Yes, that seems like a real issue and a potential concern. I agree that the docs should advise strongly against returning promises that have a default dispatcher unless there's a specific reason to do that.

I suspect that a predominant source of problems is likely to be that people set a default dispatcher for notational convenience and then send their promises elsewhere without consciously realizing that they're imposing a dispatcher on the recipient. It's obvious if you even think about it, but it's the kind of cleanup that's easy to overlook.

I was thinking about what the various failure modes might be and trying to pick out the ones that are most worth worrying about. They're not all equally bad.

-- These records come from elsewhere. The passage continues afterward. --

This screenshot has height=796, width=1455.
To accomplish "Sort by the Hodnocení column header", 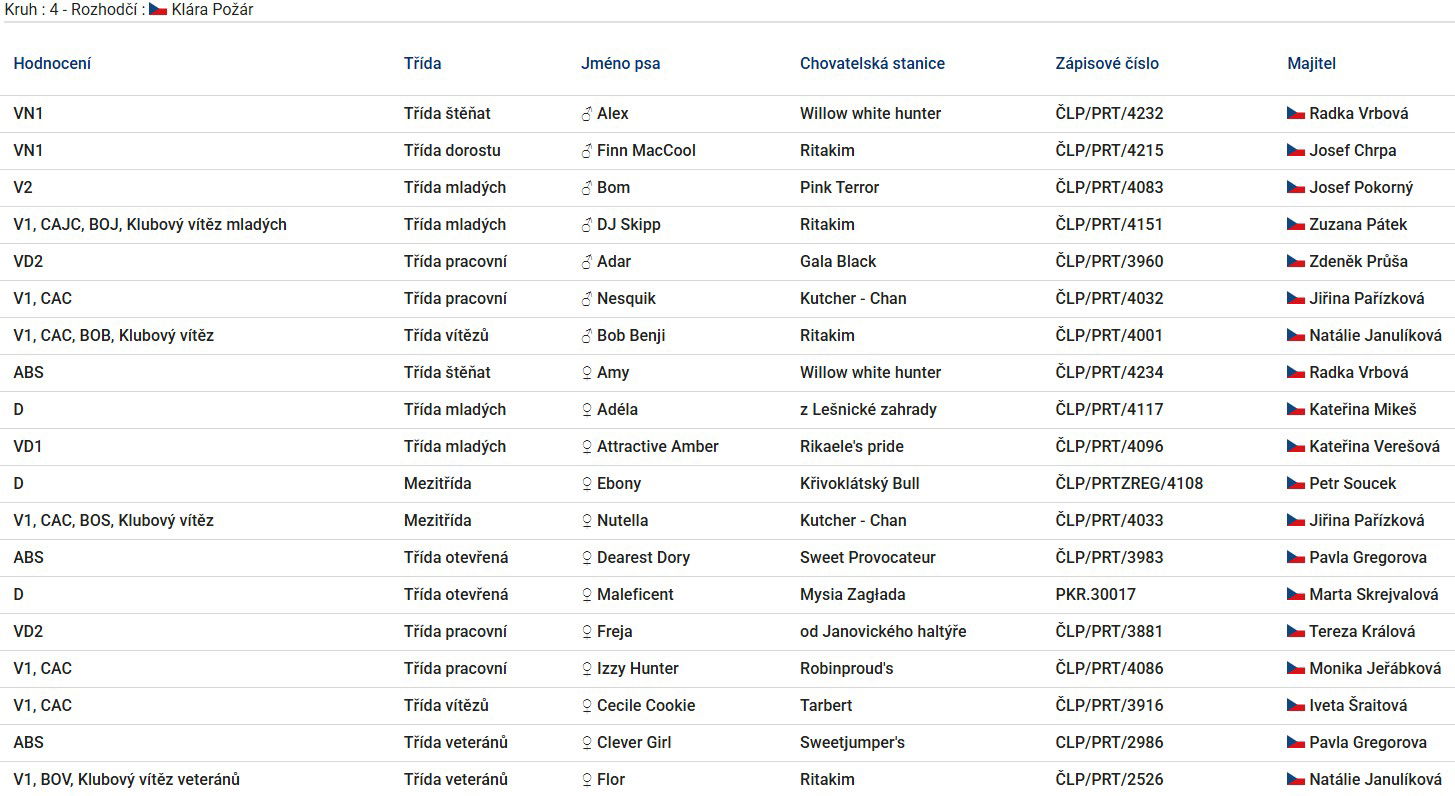I will coord(52,64).
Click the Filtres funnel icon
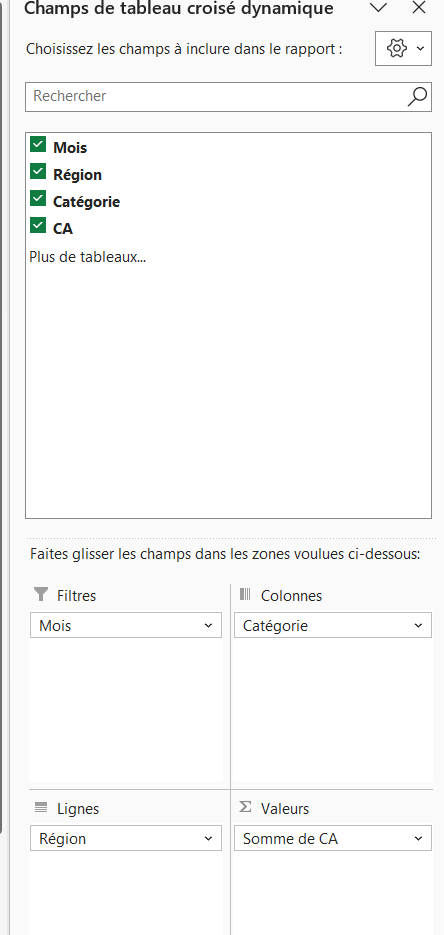Image resolution: width=444 pixels, height=935 pixels. point(41,594)
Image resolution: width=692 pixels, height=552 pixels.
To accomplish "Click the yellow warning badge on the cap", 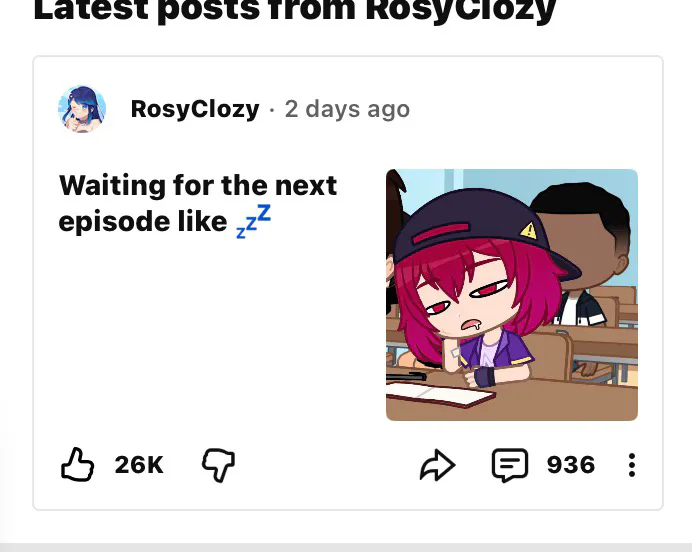I will (529, 231).
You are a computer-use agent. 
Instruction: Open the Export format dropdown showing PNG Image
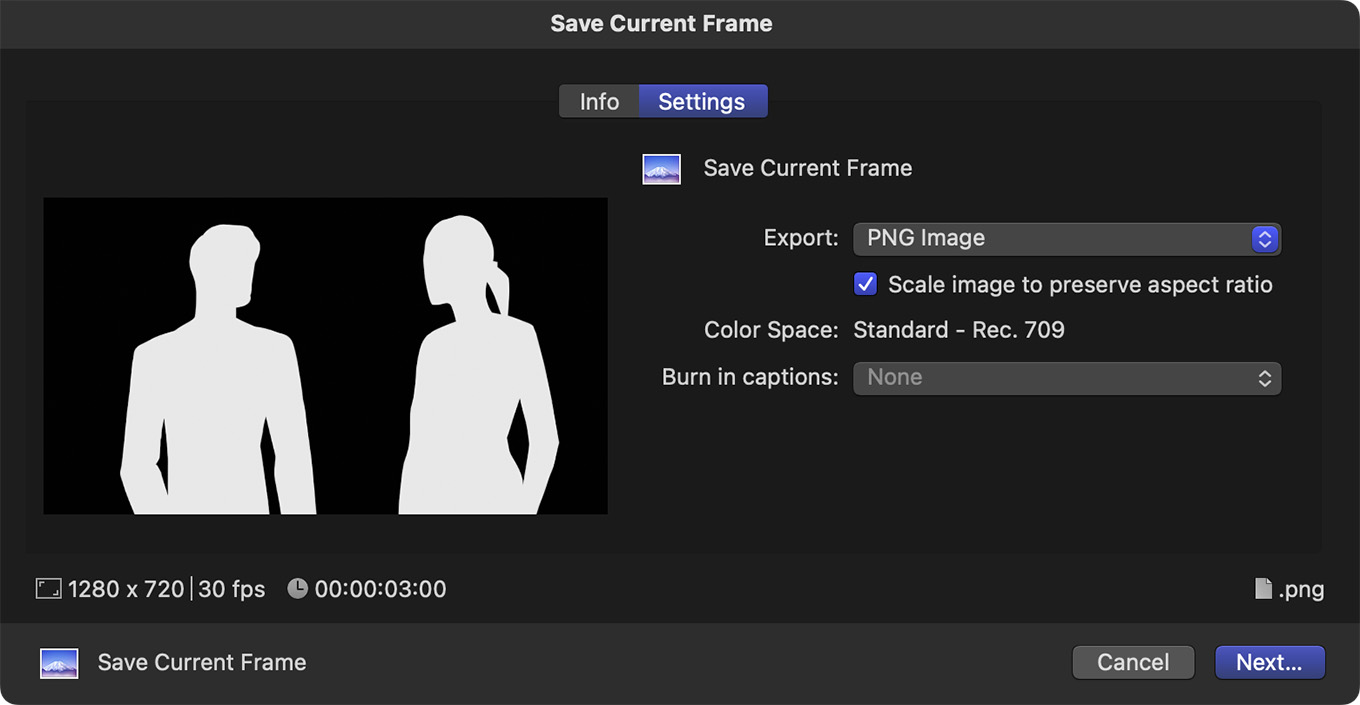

For example, if you use the default dispatchers and someone puts you on a different thread, and then you try to do main-thread UI stuff, that's usually self-evident pretty quickly because of warning messages or crashes. That seems fine. And similarly, if you're using a nonstandard global default queue, that's probably a pretty good sign that you understand the dispatching system and can be left alone.

The really bad failure mode, I think, is when you believe your own code is all main-threaded, but parts actually end up running on two or more threads. So it almost always works, but every so often there's a completely unexplained crash. 😣

A few possible ways to be safer:

  • Require chain-specific dispatchers to be unset by the end of the chain. I guess the specifics would be something like: if 1) you reach the transition from map-type elements to return-type elements, and 2) there's a chain-specific default for map, and 3) there is no chain-specific default for return, then print a warning message. Optionally, add the additional requirement that 4) both conf.Q values are DispatchQueue.main (to cut down on warnings). Disadvantage: requires an additional, useless dispatchOn(nil) just to suppress the warning.

  • Propagate defaults up the chain instead of down. When you set a chain-specific default, it does not affect future blocks. Instead, it traverses up the chain, setting the dispatcher for each block whose dispatcher was previously determined by the global default. When you reach a block that already has an explicit dispatcher (including one set by a chain-specific default), stop. Disadvantages: 1) It's really weird. 2) Now you have the reverse problem of potentially inadvertently setting a dispatcher on blocks that were created by other code. (But they must have just been using the defaults, so maybe it's ok...) 3) You lose the ability to return promises with default dispatchers. 4) Touches a lot of code - currently all the dispatchers are tucked away in closures. You'd have to pull them into a Promise instance variable and reference them from there. Also, I don't think there's existing infrastructure to go back in the chain.

  • Explicit scoping with brackets. This is essentially a formalization of the way conf.Q actually works now, so it's easy to implement. For example:

dispatchOn(.global()) {
    firstly {
        doTimeConsumingThing()
    }. then { a in
        doOtherTimeConsumingThing().map { (a, $0) }
    }
}.done { ab in ... }

Disadvantages: 1) You lose the ability to return promises with default dispatchers. 2) Ugly code with another layer of nesting to track. 3) firstly would probably have to run on the stated dispatcher, different from now.